Poses for digestive health
- Wind-Relieving Pose (Pawanmuktasana): Lie on back, hug knees to chest. Pressing the abdomen stimulates bowel movement and relieves trapped gas. Hold 30-60 seconds.
- Supine Spinal Twist (Supta Matsyendrasana): Drop bent knees to one side, shoulders flat. Massages the colon, reduces bloating. Hold 6-8 breaths per side.
- Child’s Pose (Balasana): Kneel and fold forward. Calms the nervous system and reduces stress-related digestive issues. Hold 1-2 minutes.
- Knees-to-Chest Pose (Apanasana): Draw both knees to the chest. Relieves indigestion, bloating, flatulence, and constipation.
- Seated Twist (Ardha Matsyendrasana): Twist torso toward the bent knee. Massages the intestines, improves digestion.
- Garland Pose (Malasana): Deep squat. Mimics natural squatting for easier bowel movements.
- Thunderbolt Pose (Vajrasana): Kneel and sit back on heels. Can be practiced immediately after meals to prevent bloating.

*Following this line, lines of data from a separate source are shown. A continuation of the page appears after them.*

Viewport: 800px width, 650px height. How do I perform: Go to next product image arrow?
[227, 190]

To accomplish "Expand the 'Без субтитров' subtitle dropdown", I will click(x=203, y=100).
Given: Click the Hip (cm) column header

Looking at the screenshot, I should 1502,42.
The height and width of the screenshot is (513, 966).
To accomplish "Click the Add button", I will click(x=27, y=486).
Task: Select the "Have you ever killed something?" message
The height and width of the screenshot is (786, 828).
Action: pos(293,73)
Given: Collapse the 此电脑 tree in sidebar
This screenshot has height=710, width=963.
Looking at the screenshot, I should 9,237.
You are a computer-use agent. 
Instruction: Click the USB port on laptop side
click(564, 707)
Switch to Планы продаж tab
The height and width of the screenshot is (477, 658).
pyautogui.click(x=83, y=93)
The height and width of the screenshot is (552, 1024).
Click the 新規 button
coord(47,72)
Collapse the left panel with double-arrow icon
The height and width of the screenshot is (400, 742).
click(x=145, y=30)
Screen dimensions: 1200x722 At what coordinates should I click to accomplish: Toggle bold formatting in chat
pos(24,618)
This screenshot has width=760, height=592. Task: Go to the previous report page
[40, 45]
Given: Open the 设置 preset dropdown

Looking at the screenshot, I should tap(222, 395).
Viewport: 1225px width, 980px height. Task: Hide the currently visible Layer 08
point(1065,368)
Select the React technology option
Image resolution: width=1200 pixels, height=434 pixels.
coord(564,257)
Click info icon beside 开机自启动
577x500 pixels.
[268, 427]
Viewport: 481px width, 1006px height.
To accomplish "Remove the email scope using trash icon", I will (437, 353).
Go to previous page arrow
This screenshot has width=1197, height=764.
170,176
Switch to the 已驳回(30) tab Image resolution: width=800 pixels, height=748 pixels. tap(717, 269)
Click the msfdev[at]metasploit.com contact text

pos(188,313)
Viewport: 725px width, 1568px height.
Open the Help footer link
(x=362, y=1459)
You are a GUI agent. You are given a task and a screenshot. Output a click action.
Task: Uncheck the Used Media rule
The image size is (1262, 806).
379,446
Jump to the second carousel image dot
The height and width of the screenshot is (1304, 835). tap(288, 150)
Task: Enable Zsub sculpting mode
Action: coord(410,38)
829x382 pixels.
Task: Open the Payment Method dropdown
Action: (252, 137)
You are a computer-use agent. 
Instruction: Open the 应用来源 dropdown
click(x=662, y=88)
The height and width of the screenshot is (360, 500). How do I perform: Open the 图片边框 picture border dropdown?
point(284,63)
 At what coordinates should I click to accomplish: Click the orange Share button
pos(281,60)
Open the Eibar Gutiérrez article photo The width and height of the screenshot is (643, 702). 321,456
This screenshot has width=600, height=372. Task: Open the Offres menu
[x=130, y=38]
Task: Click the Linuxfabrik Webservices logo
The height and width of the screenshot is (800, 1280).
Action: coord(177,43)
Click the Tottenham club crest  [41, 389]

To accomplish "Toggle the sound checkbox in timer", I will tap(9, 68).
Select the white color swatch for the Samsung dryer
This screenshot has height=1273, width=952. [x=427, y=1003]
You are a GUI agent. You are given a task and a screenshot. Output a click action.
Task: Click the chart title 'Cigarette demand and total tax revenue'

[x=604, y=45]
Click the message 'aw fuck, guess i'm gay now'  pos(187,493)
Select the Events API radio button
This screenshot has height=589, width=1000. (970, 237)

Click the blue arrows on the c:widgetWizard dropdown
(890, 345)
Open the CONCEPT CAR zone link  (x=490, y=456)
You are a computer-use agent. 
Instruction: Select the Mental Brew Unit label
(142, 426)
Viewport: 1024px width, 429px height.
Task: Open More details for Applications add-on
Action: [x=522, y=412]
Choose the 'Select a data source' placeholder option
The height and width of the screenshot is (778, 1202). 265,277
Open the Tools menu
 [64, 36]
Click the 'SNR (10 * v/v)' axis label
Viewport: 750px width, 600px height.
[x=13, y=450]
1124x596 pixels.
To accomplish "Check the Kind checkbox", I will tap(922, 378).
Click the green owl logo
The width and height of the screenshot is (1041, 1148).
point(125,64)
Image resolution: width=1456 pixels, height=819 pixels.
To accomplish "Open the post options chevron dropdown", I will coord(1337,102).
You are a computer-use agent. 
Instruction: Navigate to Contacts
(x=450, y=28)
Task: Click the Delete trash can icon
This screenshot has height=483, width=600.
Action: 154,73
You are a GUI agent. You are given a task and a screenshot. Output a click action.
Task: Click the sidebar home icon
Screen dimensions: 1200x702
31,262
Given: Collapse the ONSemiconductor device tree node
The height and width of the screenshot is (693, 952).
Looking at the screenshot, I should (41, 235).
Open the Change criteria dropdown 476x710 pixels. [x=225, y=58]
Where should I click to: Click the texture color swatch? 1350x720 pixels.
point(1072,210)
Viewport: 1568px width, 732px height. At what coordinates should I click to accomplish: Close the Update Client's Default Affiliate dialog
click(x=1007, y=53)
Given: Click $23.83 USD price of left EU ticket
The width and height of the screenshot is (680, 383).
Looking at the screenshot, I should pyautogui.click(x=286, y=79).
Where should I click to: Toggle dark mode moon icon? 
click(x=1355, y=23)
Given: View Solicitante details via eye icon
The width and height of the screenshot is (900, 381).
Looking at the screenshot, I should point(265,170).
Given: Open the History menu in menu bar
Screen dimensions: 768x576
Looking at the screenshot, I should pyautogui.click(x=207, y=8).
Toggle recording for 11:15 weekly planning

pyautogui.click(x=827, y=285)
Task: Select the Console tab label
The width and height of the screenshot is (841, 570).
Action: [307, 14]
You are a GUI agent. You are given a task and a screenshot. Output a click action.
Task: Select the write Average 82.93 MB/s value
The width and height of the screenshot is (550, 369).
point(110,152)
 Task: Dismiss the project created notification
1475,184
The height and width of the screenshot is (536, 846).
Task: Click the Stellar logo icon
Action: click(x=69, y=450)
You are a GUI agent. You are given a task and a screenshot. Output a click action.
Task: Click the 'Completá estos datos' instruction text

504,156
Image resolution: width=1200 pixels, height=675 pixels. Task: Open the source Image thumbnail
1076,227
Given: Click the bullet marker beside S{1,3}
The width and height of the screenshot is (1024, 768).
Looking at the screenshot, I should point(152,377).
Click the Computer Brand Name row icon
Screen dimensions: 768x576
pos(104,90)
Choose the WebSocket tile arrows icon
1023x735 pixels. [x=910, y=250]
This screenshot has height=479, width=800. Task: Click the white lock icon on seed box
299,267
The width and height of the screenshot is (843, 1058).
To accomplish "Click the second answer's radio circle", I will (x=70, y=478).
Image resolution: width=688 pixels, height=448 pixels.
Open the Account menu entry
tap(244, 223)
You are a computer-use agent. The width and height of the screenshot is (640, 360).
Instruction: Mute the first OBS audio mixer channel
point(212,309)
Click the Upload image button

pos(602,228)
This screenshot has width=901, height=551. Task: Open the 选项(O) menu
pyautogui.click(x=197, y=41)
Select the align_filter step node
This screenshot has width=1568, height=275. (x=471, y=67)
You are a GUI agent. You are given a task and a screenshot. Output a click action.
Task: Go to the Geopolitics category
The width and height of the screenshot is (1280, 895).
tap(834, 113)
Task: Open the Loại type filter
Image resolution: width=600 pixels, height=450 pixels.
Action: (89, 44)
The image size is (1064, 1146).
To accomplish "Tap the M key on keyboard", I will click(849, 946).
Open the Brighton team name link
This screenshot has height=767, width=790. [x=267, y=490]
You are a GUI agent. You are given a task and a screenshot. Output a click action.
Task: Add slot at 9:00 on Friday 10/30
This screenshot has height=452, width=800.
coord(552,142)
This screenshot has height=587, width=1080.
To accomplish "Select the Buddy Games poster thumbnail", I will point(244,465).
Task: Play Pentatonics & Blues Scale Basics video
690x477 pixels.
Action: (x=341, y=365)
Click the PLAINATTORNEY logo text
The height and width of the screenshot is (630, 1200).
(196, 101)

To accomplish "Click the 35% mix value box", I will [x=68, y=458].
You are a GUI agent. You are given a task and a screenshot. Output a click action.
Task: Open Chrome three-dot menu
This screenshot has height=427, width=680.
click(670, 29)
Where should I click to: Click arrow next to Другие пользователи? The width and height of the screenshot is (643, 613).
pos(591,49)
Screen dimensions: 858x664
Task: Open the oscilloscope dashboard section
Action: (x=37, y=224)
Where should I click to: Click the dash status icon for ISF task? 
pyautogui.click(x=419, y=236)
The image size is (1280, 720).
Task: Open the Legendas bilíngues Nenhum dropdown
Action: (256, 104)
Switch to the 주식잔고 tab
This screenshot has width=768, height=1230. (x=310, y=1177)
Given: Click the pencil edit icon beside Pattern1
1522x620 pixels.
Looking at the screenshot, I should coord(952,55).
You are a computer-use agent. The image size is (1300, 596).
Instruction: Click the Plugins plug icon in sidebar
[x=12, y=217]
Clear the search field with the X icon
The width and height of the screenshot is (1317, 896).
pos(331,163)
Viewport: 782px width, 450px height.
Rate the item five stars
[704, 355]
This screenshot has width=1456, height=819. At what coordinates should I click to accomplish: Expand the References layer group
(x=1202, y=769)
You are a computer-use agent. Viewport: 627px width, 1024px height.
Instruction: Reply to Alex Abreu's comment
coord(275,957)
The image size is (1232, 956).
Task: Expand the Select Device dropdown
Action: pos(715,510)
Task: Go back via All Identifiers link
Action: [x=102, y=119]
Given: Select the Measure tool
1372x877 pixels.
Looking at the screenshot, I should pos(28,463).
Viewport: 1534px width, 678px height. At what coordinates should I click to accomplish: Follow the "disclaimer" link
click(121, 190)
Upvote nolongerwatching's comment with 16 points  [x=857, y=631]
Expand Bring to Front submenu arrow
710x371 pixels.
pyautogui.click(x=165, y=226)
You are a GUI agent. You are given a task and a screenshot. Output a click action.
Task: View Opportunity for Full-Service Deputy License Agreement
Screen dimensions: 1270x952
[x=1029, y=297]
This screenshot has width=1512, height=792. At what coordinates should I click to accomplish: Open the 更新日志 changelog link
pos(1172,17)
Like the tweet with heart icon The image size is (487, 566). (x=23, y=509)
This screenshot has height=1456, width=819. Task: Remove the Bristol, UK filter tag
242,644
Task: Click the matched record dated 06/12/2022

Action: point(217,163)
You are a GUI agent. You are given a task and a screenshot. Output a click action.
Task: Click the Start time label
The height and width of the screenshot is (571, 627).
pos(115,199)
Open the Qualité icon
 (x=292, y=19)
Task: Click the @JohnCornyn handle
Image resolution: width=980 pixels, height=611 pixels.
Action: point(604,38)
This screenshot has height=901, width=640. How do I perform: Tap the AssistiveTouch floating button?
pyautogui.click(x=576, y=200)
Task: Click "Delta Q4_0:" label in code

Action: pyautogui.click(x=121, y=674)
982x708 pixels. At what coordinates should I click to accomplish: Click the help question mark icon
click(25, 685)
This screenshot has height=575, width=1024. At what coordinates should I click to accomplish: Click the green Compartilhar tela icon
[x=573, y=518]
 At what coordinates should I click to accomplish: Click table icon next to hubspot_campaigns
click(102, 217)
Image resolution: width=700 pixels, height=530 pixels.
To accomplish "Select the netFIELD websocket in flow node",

Clinical evidence shows yoga improves functioning across digestive conditions, including IBS, inflammatory bowel disease, chronic pancreatitis, and gastrointestinal cancers. For IBS specifically, most studies demonstrate improvements in symptom severity, mood, and quality of life. In children, yoga decreases pain intensity in functional abdominal pain disorders and increases school attendance. Practice consistently (daily or several times weekly) with deep diaphragmatic breathing. For chronic constipation persisting beyond two weeks or accompanied by severe pain, consult a healthcare provider—yoga is a safe complementary approach but not a replacement for medical care.